Assignment
Could you write out all the records once more, exactly?

Provided material
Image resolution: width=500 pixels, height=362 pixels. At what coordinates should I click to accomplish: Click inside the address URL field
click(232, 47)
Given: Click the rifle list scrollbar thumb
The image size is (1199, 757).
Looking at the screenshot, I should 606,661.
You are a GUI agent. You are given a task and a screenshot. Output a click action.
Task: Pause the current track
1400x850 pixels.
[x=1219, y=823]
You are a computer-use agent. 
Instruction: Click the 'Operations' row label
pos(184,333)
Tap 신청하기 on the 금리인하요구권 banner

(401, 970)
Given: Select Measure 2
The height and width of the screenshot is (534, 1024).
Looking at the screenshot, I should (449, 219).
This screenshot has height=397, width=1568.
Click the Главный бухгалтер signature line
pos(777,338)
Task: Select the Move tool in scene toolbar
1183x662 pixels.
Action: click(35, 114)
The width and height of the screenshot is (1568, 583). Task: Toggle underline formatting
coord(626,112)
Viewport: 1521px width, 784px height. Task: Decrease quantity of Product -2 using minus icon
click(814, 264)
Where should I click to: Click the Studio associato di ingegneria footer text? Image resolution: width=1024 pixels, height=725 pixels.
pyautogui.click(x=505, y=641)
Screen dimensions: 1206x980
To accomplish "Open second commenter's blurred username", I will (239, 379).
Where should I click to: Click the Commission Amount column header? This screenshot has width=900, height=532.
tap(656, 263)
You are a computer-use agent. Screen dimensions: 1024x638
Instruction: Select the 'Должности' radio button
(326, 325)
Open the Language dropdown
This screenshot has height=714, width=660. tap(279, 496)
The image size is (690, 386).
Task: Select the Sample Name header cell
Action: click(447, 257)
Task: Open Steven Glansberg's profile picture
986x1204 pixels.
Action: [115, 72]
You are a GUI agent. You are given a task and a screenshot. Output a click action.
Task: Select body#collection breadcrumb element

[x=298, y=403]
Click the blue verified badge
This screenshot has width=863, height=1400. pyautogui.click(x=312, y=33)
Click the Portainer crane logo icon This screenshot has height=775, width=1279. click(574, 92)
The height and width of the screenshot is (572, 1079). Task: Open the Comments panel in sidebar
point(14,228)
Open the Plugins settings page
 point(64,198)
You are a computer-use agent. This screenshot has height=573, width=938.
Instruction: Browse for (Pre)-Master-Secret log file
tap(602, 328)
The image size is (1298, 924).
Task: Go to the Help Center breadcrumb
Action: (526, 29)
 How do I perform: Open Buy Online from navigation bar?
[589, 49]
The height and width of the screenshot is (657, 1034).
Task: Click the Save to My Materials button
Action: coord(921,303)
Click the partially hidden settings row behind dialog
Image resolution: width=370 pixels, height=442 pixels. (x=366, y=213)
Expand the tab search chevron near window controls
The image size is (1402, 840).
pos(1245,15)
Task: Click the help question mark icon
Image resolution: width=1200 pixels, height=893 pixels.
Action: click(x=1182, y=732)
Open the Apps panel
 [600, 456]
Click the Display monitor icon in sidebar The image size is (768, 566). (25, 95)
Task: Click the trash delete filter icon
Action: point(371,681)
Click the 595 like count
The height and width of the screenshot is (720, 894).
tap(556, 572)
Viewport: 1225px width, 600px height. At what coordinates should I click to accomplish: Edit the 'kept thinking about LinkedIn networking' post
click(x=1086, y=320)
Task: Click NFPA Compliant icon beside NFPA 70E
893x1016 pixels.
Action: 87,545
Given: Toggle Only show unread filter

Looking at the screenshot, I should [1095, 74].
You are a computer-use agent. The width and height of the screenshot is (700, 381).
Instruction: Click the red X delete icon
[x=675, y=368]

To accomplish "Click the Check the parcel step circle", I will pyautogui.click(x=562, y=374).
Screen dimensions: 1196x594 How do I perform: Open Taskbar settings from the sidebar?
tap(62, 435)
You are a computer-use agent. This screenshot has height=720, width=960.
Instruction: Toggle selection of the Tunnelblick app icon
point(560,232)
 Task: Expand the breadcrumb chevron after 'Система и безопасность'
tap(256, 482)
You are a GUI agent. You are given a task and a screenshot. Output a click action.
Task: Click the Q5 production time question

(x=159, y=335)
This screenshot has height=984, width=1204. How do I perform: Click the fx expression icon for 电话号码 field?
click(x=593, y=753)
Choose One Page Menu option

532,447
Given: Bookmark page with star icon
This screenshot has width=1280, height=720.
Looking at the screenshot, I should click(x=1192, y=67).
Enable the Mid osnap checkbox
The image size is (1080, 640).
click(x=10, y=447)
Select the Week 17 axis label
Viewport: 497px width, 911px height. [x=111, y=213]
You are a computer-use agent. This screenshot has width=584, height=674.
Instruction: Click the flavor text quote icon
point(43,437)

Solution for this exercise
Image resolution: width=500 pixels, height=362 pixels. At what coordinates should I click to accomplish: Click inside the address URL field
click(232, 47)
Given: Click the rifle list scrollbar thumb
The image size is (1199, 757).
Looking at the screenshot, I should 606,661.
You are a GUI agent. You are given a task and a screenshot. Output a click action.
Task: Pause the current track
1400x850 pixels.
[x=1219, y=823]
You are a computer-use agent. 
Instruction: Click the 'Operations' row label
pos(184,333)
Tap 신청하기 on the 금리인하요구권 banner

(401, 970)
Given: Select Measure 2
The height and width of the screenshot is (534, 1024).
Looking at the screenshot, I should (449, 219).
This screenshot has height=397, width=1568.
Click the Главный бухгалтер signature line
pos(777,338)
Task: Select the Move tool in scene toolbar
1183x662 pixels.
Action: click(35, 114)
The width and height of the screenshot is (1568, 583). Task: Toggle underline formatting
coord(626,112)
Viewport: 1521px width, 784px height. Task: Decrease quantity of Product -2 using minus icon
click(814, 264)
Where should I click to: Click the Studio associato di ingegneria footer text? Image resolution: width=1024 pixels, height=725 pixels.
pyautogui.click(x=505, y=641)
Screen dimensions: 1206x980
To accomplish "Open second commenter's blurred username", I will (239, 379).
Where should I click to: Click the Commission Amount column header? This screenshot has width=900, height=532.
tap(656, 263)
You are a computer-use agent. Screen dimensions: 1024x638
Instruction: Select the 'Должности' radio button
(326, 325)
Open the Language dropdown
This screenshot has height=714, width=660. tap(279, 496)
The image size is (690, 386).
Task: Select the Sample Name header cell
Action: click(447, 257)
Task: Open Steven Glansberg's profile picture
986x1204 pixels.
Action: [115, 72]
You are a GUI agent. You are given a task and a screenshot. Output a click action.
Task: Select body#collection breadcrumb element

[x=298, y=403]
Click the blue verified badge
This screenshot has width=863, height=1400. pyautogui.click(x=312, y=33)
Click the Portainer crane logo icon This screenshot has height=775, width=1279. click(574, 92)
The height and width of the screenshot is (572, 1079). Task: Open the Comments panel in sidebar
point(14,228)
Open the Plugins settings page
 point(64,198)
You are a computer-use agent. This screenshot has height=573, width=938.
Instruction: Browse for (Pre)-Master-Secret log file
tap(602, 328)
The image size is (1298, 924).
Task: Go to the Help Center breadcrumb
Action: (526, 29)
 How do I perform: Open Buy Online from navigation bar?
[589, 49]
The height and width of the screenshot is (657, 1034).
Task: Click the Save to My Materials button
Action: coord(921,303)
Click the partially hidden settings row behind dialog
Image resolution: width=370 pixels, height=442 pixels. (x=366, y=213)
Expand the tab search chevron near window controls
The image size is (1402, 840).
pos(1245,15)
Task: Click the help question mark icon
Image resolution: width=1200 pixels, height=893 pixels.
Action: click(x=1182, y=732)
Open the Apps panel
 [600, 456]
Click the Display monitor icon in sidebar The image size is (768, 566). (25, 95)
Task: Click the trash delete filter icon
Action: point(371,681)
Click the 595 like count
The height and width of the screenshot is (720, 894).
tap(556, 572)
Viewport: 1225px width, 600px height. At what coordinates should I click to accomplish: Edit the 'kept thinking about LinkedIn networking' post
click(x=1086, y=320)
Task: Click NFPA Compliant icon beside NFPA 70E
893x1016 pixels.
Action: 87,545
Given: Toggle Only show unread filter

Looking at the screenshot, I should [1095, 74].
You are a computer-use agent. The width and height of the screenshot is (700, 381).
Instruction: Click the red X delete icon
[x=675, y=368]

To accomplish "Click the Check the parcel step circle", I will pyautogui.click(x=562, y=374).
Screen dimensions: 1196x594 How do I perform: Open Taskbar settings from the sidebar?
tap(62, 435)
You are a computer-use agent. This screenshot has height=720, width=960.
Instruction: Toggle selection of the Tunnelblick app icon
point(560,232)
 Task: Expand the breadcrumb chevron after 'Система и безопасность'
tap(256, 482)
You are a GUI agent. You are given a task and a screenshot. Output a click action.
Task: Click the Q5 production time question

(x=159, y=335)
This screenshot has height=984, width=1204. How do I perform: Click the fx expression icon for 电话号码 field?
click(x=593, y=753)
Choose One Page Menu option

532,447
Given: Bookmark page with star icon
This screenshot has width=1280, height=720.
Looking at the screenshot, I should click(x=1192, y=67).
Enable the Mid osnap checkbox
The image size is (1080, 640).
click(x=10, y=447)
Select the Week 17 axis label
Viewport: 497px width, 911px height. [x=111, y=213]
You are a computer-use agent. This screenshot has width=584, height=674.
Instruction: Click the flavor text quote icon
point(43,437)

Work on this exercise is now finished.